COLUMN: When ‘state-of-the-art’ becomes antique
Updated: November 03, 2009 9:17 AM
When the provincial government introduced legislation last week that will ban the use of handheld cell phones my anguished response was Nooooooooo!
Not because I don’t support the legislation, but because it means I’ll have to get a new phone.
I’ve had mine for 10 years . . . it was “state-of-the-art” when I got it: Internet capable (never used), able to receive text messages (but not able to send them) and, a novelty then, it was silver when everyone else’s was black.
My phone is capable of being dropped from great heights (a not uncommon occurrence), holds a battery charge forever, and so far has never failed me. I love it!
However, when I learned some time ago that its legal days may be coming to an end, I considered upgrading. Then the teenager from next door got in my truck recently, noticed the phone on the dash and asked in horror, “OMG, is that your cell phone? It’s so big I thought it was your house phone!”
After much raucous laughter, as much from embarrassment from still using an antique as from her remark, I explained it worked, never let me down and I had pockets big enough to carry it.
Despite her amazement at its size, it is minute compared to the first cellular device I used, which was somewhat larger than a briefcase, with a long coiled cord attached to a regular phone handset.
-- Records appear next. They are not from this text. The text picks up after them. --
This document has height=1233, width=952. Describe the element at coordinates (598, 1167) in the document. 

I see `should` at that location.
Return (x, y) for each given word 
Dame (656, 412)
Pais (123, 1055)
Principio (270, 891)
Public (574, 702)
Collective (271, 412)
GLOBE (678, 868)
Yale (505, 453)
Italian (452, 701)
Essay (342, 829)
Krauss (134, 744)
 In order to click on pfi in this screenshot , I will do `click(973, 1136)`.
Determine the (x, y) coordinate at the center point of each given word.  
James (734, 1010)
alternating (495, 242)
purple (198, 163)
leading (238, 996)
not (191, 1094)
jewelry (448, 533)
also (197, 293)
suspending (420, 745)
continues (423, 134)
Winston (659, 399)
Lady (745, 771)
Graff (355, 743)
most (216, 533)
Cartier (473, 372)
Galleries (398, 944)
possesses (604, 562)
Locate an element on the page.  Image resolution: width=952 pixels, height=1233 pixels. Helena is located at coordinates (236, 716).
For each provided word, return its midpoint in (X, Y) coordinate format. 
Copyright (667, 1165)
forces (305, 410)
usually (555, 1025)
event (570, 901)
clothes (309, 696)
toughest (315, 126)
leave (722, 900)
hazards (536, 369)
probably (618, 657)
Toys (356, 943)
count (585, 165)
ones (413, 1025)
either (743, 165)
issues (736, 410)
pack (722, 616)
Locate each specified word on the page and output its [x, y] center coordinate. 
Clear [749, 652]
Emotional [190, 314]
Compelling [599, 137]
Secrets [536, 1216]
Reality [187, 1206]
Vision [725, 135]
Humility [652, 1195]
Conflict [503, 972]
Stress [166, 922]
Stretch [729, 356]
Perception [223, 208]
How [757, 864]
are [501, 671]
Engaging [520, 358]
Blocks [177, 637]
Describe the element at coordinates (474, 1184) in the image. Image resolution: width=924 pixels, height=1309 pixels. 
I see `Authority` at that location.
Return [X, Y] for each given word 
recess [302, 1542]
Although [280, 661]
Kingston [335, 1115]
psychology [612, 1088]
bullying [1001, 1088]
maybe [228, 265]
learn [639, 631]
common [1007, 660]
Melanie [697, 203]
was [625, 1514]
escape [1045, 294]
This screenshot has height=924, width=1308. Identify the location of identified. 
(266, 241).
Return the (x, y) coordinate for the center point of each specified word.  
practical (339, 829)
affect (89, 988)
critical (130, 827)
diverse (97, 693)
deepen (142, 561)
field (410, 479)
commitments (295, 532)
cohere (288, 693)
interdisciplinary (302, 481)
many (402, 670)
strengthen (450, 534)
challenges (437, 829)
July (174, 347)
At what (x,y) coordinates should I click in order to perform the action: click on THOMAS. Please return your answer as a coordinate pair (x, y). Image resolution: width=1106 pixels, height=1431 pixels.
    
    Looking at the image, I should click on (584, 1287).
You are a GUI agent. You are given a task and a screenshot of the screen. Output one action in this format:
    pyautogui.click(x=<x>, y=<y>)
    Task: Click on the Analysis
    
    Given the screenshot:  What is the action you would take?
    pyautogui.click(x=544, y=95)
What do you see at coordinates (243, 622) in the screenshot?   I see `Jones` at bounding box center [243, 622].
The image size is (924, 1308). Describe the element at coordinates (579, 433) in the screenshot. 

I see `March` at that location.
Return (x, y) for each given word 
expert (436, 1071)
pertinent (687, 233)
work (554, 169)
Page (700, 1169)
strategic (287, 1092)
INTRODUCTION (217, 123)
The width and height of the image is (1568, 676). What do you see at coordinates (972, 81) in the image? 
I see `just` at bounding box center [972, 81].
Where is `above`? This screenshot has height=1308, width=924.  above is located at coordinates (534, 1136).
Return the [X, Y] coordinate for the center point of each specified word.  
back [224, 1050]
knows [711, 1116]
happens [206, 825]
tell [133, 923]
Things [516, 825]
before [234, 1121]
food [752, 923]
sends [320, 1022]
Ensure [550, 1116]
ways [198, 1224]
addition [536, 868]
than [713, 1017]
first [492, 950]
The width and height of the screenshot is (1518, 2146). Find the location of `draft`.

Then I moved up to the Motorola 8000, which was as big as a brick and weighed as much.
Mid-’90s provided smaller units, but in comparison to today’s units, were still monsters. Mine almost falls into that category.
I’ve keep asking myself … do I really need a Blackberry. Do I really want mobile access to the Internet, and to constantly receive e-mails?
None of the above, but I do find it invaluable in many cases, so reluctantly a new one will soon be on the way.
Part of the incentive was when this summer I drove up Vancouver Island with a friend in his new truck. His phone is hooked into the truck’s rearview mirror, and when a call comes in or he wants to send one, he just talks to the mirror.
Now, a new truck won’t fit into my pocket, but it would sure look nice in the garage, and hands-free phoning is a wonderful argument for a complete upscale – new phone, new truck and danger-free communications.
Not only that, it might be fun chatting with the sultry entity that recognizes my voice, responds to my requests and automatically dials numbers. Certainly takes the danger out of calling, but also means I’d have to spend an eternity reading the user manual and programming in all my frequently called numbers.
That, and budget considerations may mean I’ll just end up with a new phone and one of those dweebly things that stick in your ear to allow voice recognition calling and answering.
If nothing else, I won’t need to pull off the road each time I make or receive a call, and my image will increase dramatically in the eyes of the teen next door.
Mark Rushton is a reporter with The Abbotsford News.